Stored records
++++++++++++++++++++
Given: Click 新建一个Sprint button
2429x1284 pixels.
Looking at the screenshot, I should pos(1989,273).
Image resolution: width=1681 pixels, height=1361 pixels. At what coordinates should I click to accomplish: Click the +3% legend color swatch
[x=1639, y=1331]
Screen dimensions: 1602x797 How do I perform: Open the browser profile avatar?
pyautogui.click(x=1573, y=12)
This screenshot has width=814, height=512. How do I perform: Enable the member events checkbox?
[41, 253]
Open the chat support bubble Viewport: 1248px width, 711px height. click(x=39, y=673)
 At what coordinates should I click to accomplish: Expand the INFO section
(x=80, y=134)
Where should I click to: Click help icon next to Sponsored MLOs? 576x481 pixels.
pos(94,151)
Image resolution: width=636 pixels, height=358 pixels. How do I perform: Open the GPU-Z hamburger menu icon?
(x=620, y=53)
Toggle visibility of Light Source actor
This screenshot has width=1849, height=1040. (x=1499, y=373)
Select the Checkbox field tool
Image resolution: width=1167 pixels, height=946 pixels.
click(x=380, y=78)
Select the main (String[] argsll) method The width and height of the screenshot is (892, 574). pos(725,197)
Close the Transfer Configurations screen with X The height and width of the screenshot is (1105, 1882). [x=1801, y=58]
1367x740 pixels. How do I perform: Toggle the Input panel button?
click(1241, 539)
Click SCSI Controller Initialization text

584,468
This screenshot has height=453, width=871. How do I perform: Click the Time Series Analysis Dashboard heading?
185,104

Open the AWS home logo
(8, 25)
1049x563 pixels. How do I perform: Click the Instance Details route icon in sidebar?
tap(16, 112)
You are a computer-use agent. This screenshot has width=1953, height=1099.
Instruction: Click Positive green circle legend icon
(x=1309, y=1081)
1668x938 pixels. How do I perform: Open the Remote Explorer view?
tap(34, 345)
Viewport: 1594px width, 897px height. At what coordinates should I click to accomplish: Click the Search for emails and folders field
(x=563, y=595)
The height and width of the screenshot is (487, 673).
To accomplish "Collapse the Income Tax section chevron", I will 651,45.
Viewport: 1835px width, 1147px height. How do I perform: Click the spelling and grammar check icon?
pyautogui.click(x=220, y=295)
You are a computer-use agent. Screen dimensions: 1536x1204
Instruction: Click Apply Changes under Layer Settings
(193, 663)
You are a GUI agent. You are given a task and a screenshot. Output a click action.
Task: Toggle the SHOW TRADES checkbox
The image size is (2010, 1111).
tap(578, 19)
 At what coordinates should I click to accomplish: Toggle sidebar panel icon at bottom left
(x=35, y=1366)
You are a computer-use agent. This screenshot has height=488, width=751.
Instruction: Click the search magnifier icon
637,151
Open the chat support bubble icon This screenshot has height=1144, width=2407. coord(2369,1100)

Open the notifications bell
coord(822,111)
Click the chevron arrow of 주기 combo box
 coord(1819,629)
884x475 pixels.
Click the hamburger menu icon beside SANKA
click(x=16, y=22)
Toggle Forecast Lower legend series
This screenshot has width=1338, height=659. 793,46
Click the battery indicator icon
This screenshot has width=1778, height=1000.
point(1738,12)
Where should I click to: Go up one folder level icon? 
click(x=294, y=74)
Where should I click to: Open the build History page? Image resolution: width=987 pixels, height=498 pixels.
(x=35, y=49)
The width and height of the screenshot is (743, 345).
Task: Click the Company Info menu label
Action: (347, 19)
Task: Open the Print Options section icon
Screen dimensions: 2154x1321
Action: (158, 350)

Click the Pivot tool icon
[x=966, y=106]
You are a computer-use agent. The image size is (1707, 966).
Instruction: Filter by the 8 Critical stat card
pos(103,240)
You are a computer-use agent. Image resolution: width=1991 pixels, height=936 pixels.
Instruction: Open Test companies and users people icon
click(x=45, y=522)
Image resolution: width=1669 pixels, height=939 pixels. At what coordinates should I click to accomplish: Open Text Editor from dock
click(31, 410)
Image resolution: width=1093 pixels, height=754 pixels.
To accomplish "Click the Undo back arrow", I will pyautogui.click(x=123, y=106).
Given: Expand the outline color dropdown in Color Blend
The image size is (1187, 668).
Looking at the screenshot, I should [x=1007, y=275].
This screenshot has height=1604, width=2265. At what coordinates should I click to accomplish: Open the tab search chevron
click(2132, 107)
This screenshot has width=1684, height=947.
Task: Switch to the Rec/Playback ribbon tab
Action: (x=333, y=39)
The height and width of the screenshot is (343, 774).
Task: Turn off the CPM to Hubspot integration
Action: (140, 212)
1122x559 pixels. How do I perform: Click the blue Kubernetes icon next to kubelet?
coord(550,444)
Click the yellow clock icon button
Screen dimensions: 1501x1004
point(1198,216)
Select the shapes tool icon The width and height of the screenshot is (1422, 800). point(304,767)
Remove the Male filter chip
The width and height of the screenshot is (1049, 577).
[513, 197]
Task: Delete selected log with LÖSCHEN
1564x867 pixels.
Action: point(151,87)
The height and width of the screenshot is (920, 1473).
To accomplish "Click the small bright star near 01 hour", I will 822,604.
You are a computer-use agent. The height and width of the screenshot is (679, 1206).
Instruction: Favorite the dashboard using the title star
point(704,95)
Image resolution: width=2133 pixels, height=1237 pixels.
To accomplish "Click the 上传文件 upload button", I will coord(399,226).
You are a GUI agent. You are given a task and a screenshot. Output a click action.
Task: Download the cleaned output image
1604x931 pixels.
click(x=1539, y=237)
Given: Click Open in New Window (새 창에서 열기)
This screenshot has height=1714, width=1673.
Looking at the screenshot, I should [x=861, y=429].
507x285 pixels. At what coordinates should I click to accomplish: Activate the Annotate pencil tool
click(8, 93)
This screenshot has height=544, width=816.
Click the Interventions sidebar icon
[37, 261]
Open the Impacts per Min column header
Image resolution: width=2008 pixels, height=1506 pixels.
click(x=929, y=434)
++++++++++++++++++++
Return each line of the data above that includes the word "bubble".

Response area
Open the chat support bubble Viewport: 1248px width, 711px height. click(x=39, y=673)
Open the chat support bubble icon This screenshot has height=1144, width=2407. coord(2369,1100)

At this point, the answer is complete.